:: Records shown ::

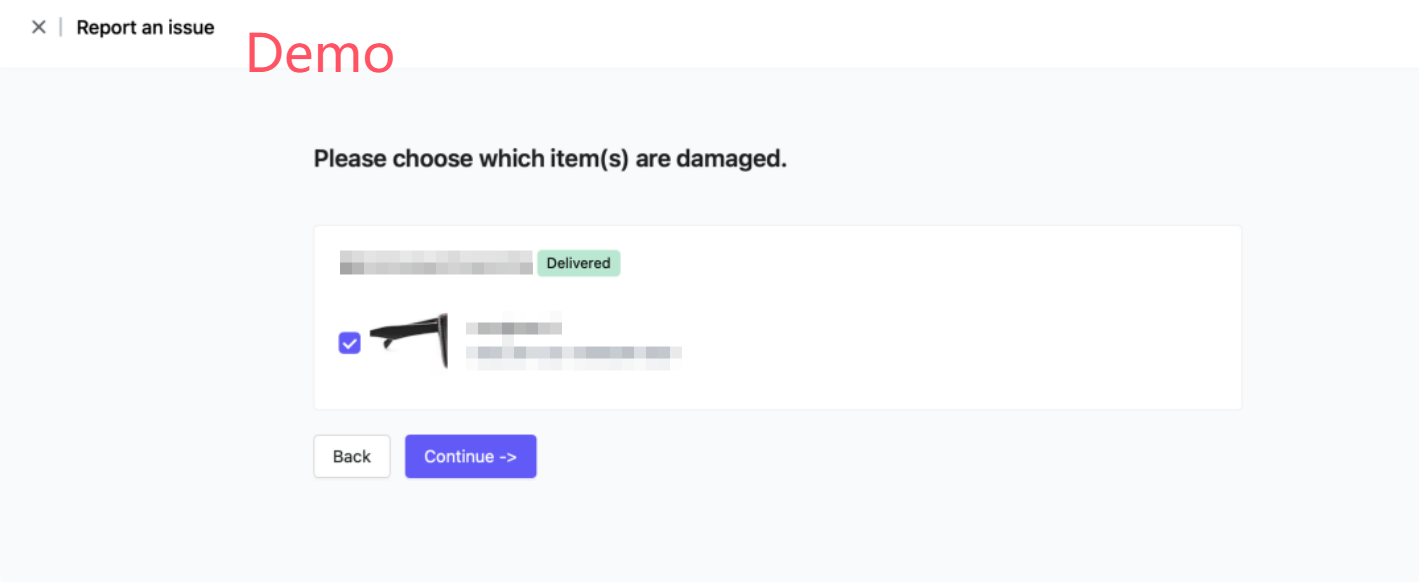1419x582 pixels.
Task: Click the green Delivered status badge
Action: tap(578, 263)
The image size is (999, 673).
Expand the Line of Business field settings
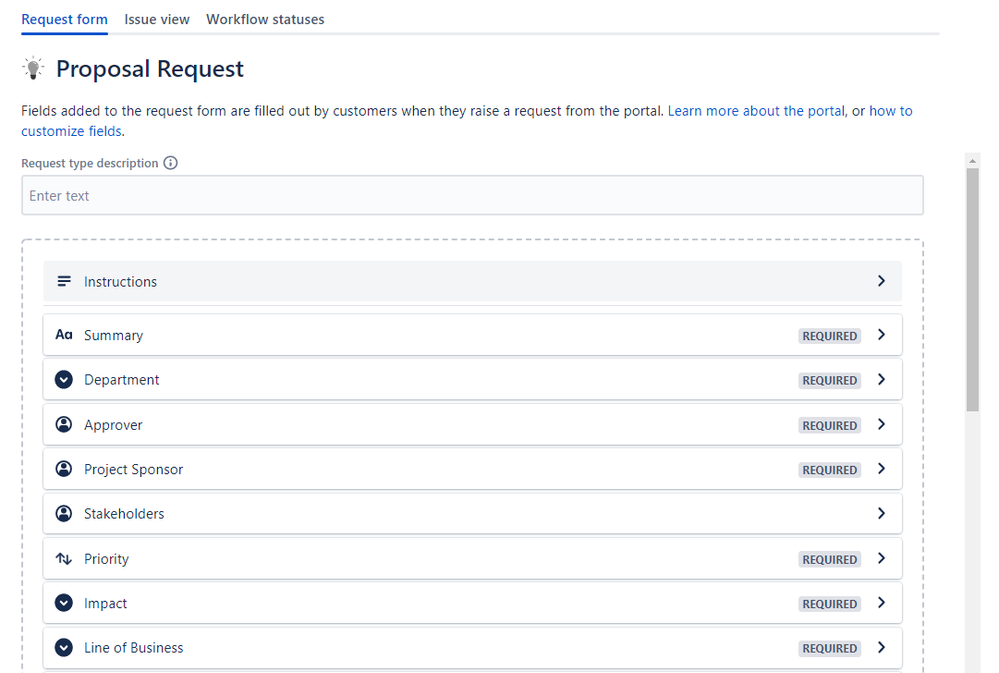tap(881, 647)
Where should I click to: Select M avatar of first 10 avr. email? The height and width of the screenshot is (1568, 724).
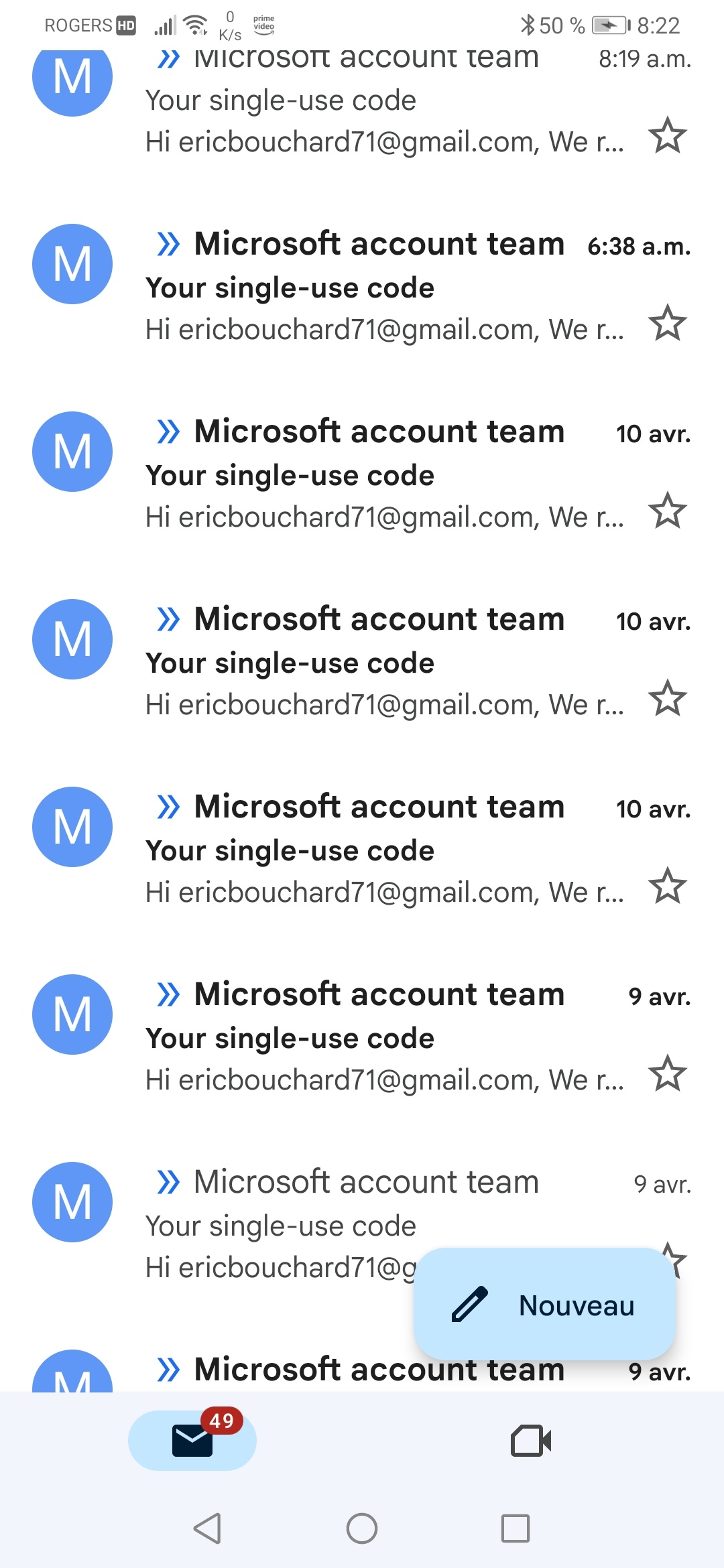[x=72, y=452]
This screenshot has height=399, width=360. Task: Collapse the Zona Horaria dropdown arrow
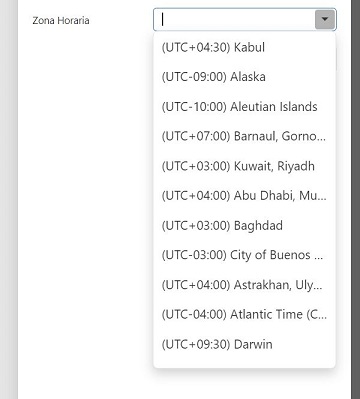click(x=325, y=20)
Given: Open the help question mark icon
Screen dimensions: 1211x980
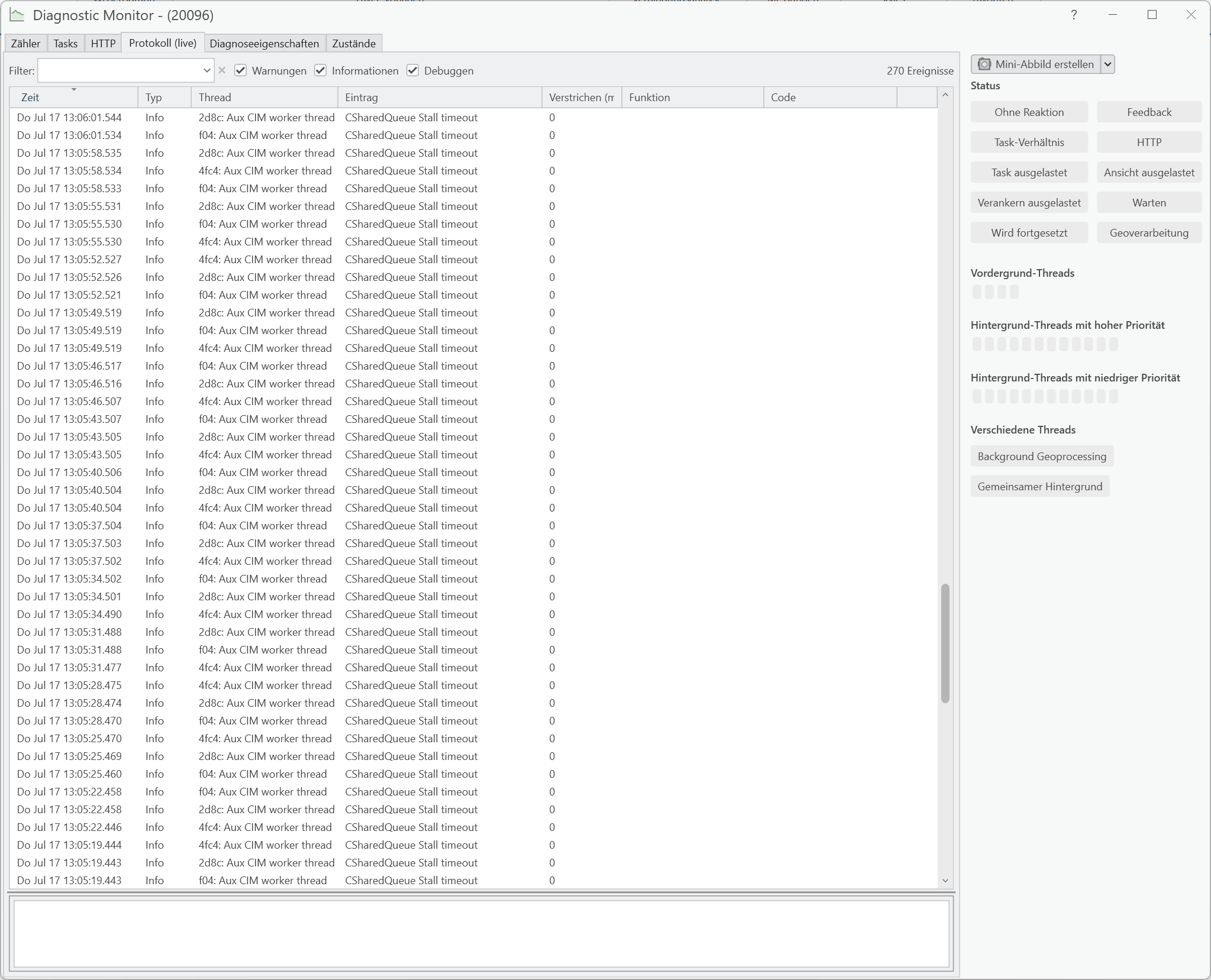Looking at the screenshot, I should point(1074,15).
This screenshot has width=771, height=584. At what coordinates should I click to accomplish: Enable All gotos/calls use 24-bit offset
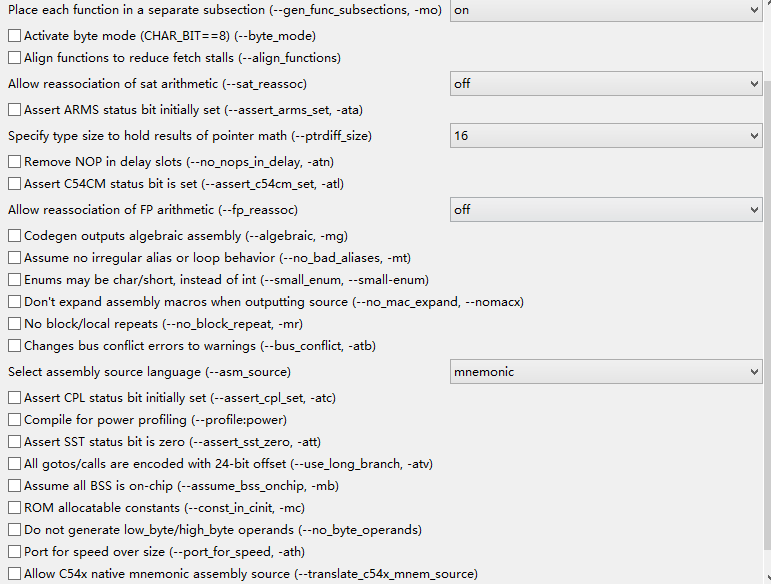14,464
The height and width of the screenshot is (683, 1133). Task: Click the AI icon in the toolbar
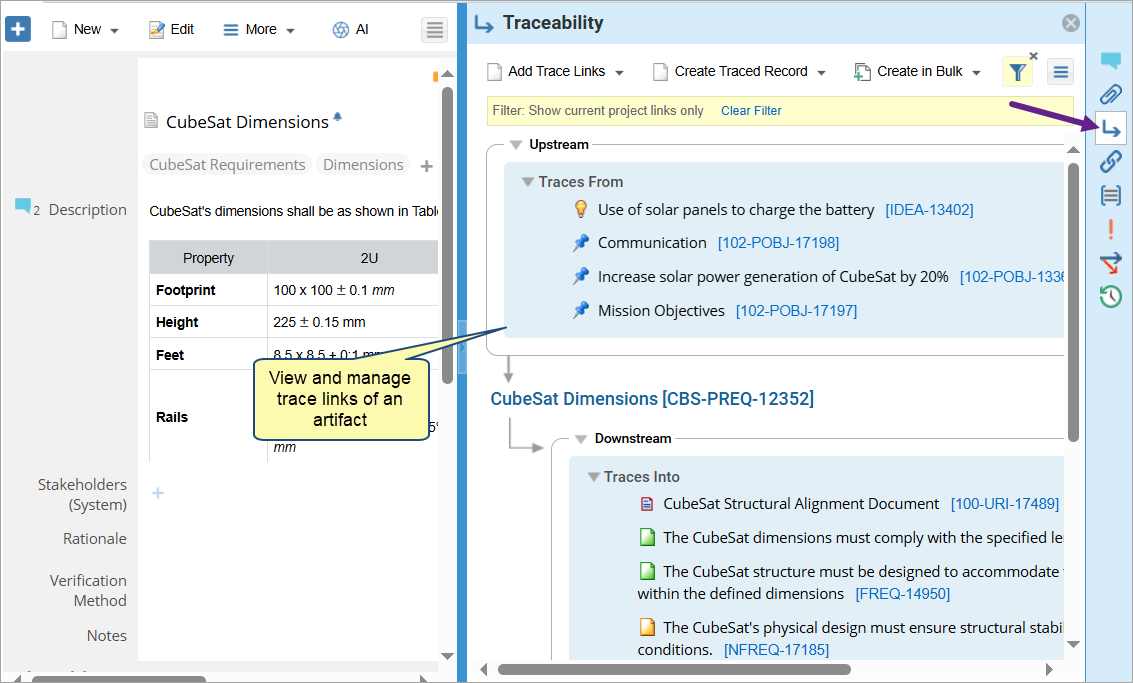351,30
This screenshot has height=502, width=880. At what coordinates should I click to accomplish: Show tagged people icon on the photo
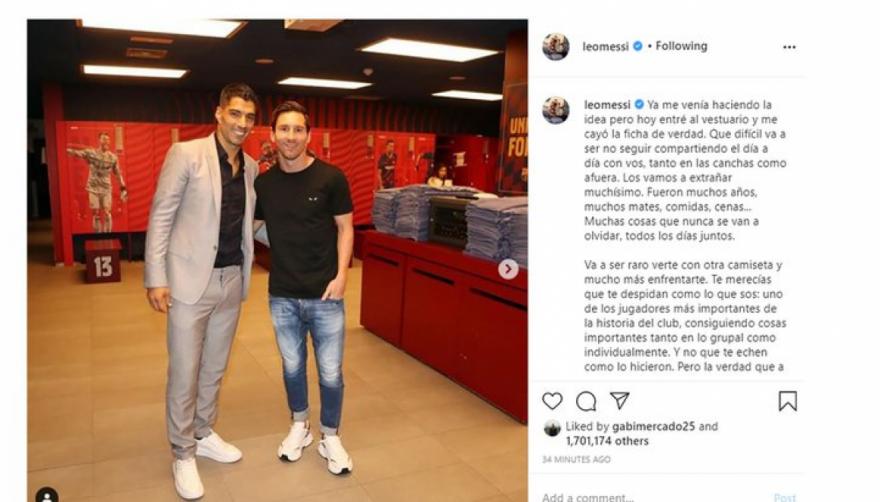pos(47,495)
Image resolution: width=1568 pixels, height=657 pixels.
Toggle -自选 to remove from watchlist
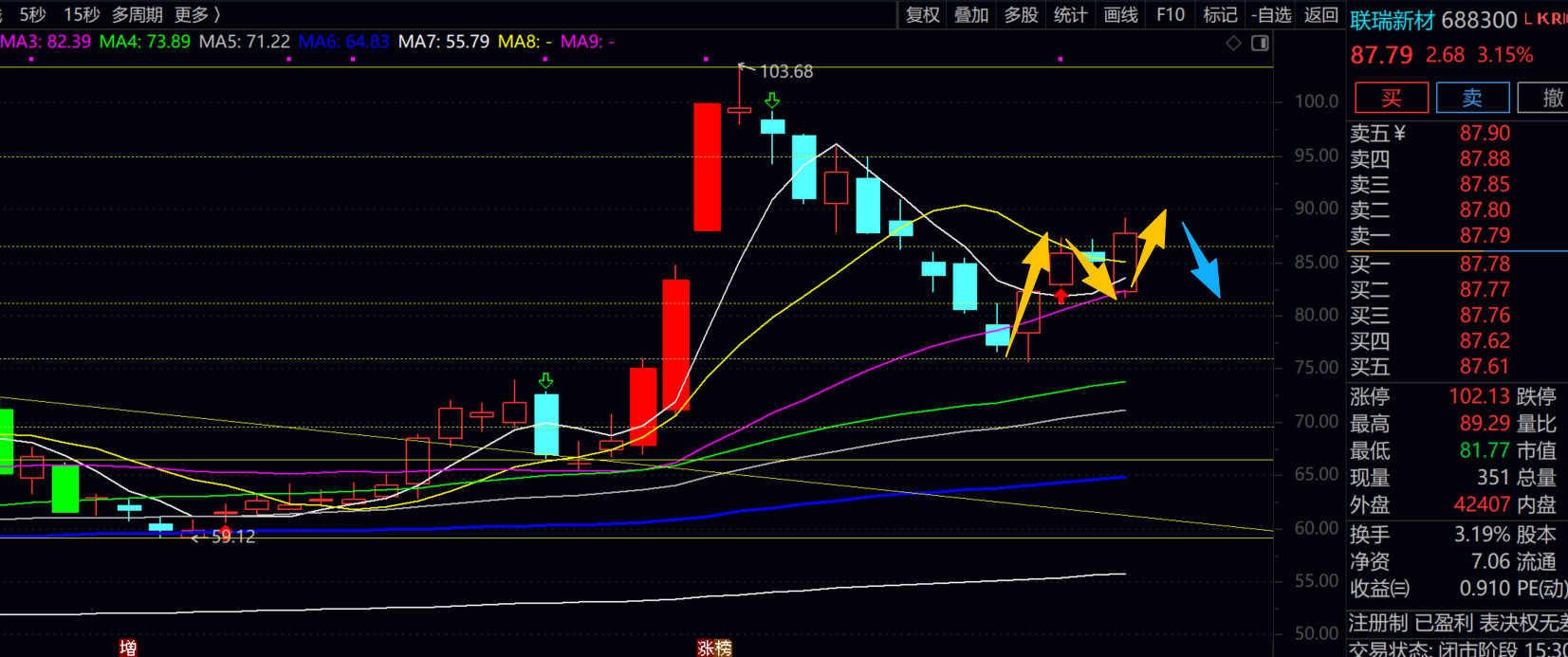coord(1271,15)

:: Task goal ::
Reproduce everything from the line containing "This screenshot has height=502, width=880." down to the end of the rows, keeping both of those lines. Omit the pictures from your output.

:: Answer to this exercise ::
This screenshot has height=502, width=880. At what coordinates should I click to accomplish: Show tagged people icon on the photo
pos(47,495)
Image resolution: width=1568 pixels, height=657 pixels.
Toggle -自选 to remove from watchlist
coord(1271,15)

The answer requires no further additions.